Anyway, I agree with Bazalpin's comments, although the main verb may also be in the other tenses of the indicative depending on context. For example:

_Nous *sommes allés* à l'aéroport au cas où il aurait oublié son sac là-bas._
_Nous *irons* à l'aéroport tout à l'heure au cas où il aurait oublié son sac là-bas._


----------



## bazalpin

Maître Capello said:


> Maybe the sentence was a reported speech in the past? _Il a dit qu'au cas où il ferait beau, nous irions nous promener._



That must be it, indeed.
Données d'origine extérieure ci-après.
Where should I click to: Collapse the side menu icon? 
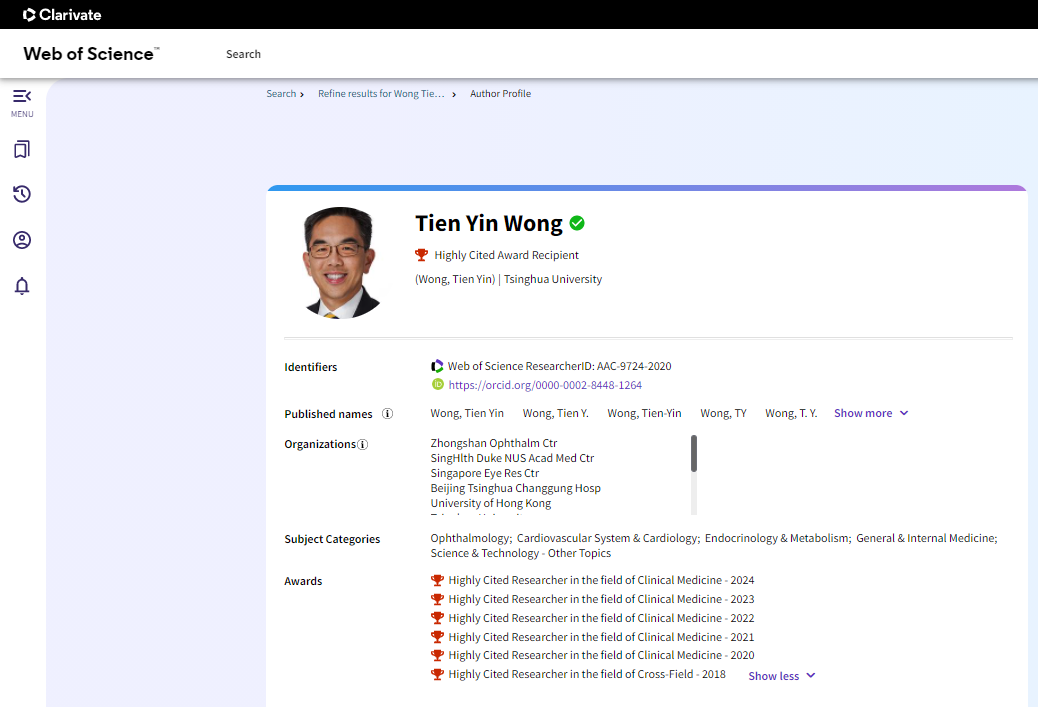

In this case it makes sense.


----------



## ShineLikeStars

Bonjour !

J'ai appris qu'en théorie au cas où était toujours, toujours, TOUJOURS suivi du conditionnel (en réalité, je ne pense pas que ce soit le cas), mais quel serait le mode à employer dans la deuxième partie de la phrase en français ci-dessous ? : 

English : In case there are technical problems, a technician should be able to help us. 
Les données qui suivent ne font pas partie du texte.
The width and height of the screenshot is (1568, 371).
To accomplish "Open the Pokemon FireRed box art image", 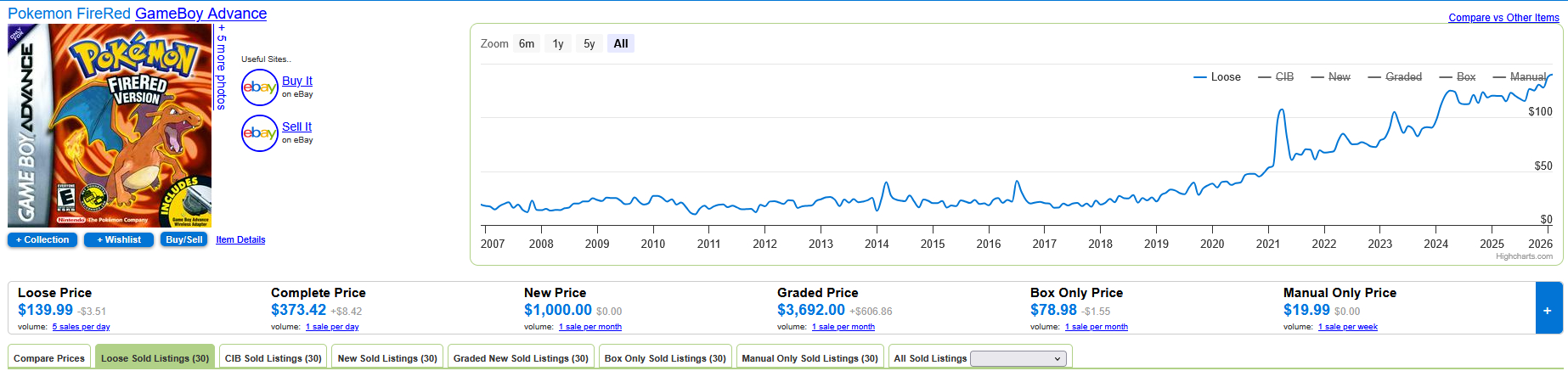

Français : Au cas où il y aurait des problèmes techniques, un technicien devrait pouvoir nous aider. 

Merci beaucoup !
SLS


----------



## anastasia0000

Hello,

I have searched a number of grammar sites and all the posts on the construction "Dans le cas où" yet I have not been able to confirm whether it is correct to use the "Présent du conditionnel" followed by the "Futur de l'indicatif" after "Dans le cas où".

The information I found focused on whether or not the "Présent du conditionnel" follows this construction, but did not address the second part of the phrase.

For example:

Dans le cas où mon ami viendrait, je lui donnerai ce cadeau.

Or must one write:

Dans le cas où mon ami viendrait, je lui donnerait ce cadeau.
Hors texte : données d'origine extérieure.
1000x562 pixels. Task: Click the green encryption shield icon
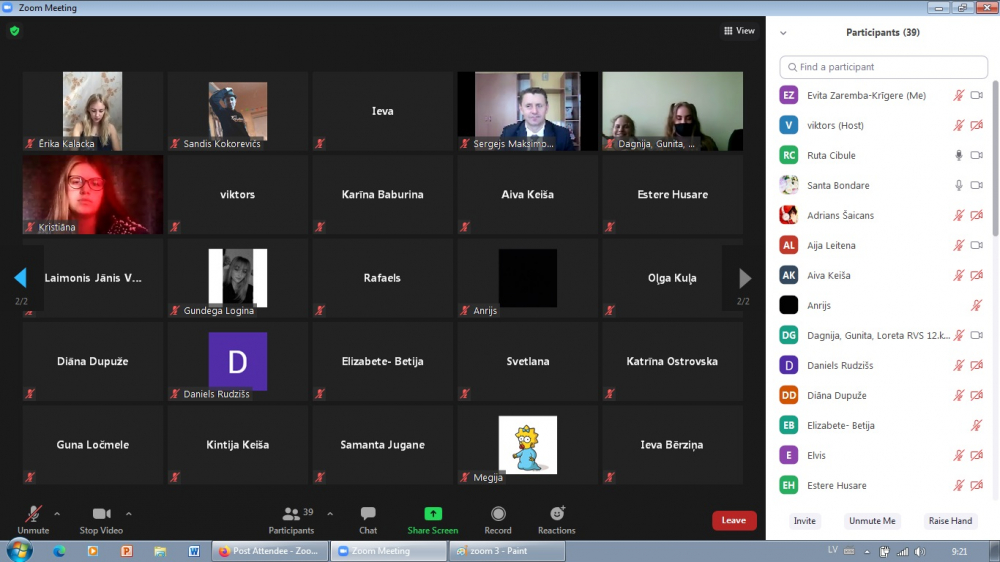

If you can refer me to any ressources on this subject, I would be so grateful!

Thanks again,


----------



## petit1

Dans le cas où mon ami viendrait je lui donnerais ce cadeau.
Being a French speaker it is natural so I can't explain but as the pronunciation of "donnerai: futur" and "donnerais; conditionnel" is close French people who hesitate put the sentence in the plural so that they "hear" the difference in the pronunciations: 
"Au cas où nos amis *viendraient*, nous leur *donnerions* ce cadeau." (conditionnel + conditionnel)" whereas in the "futur" the verbs would have been "*viendront*" and "*donnerons*".


----------



## Magonette

Another example:

- Si mon ami venait, je lui donnerais ce cadeau. (he's normally not going to come, but this is what I would do in the improbable case that he would come).
- Si mon ami vient, je lui donnerai ce cadeau. (it's not sure whether he's going to come or not, but it's very possible and this is what I would do in this case). 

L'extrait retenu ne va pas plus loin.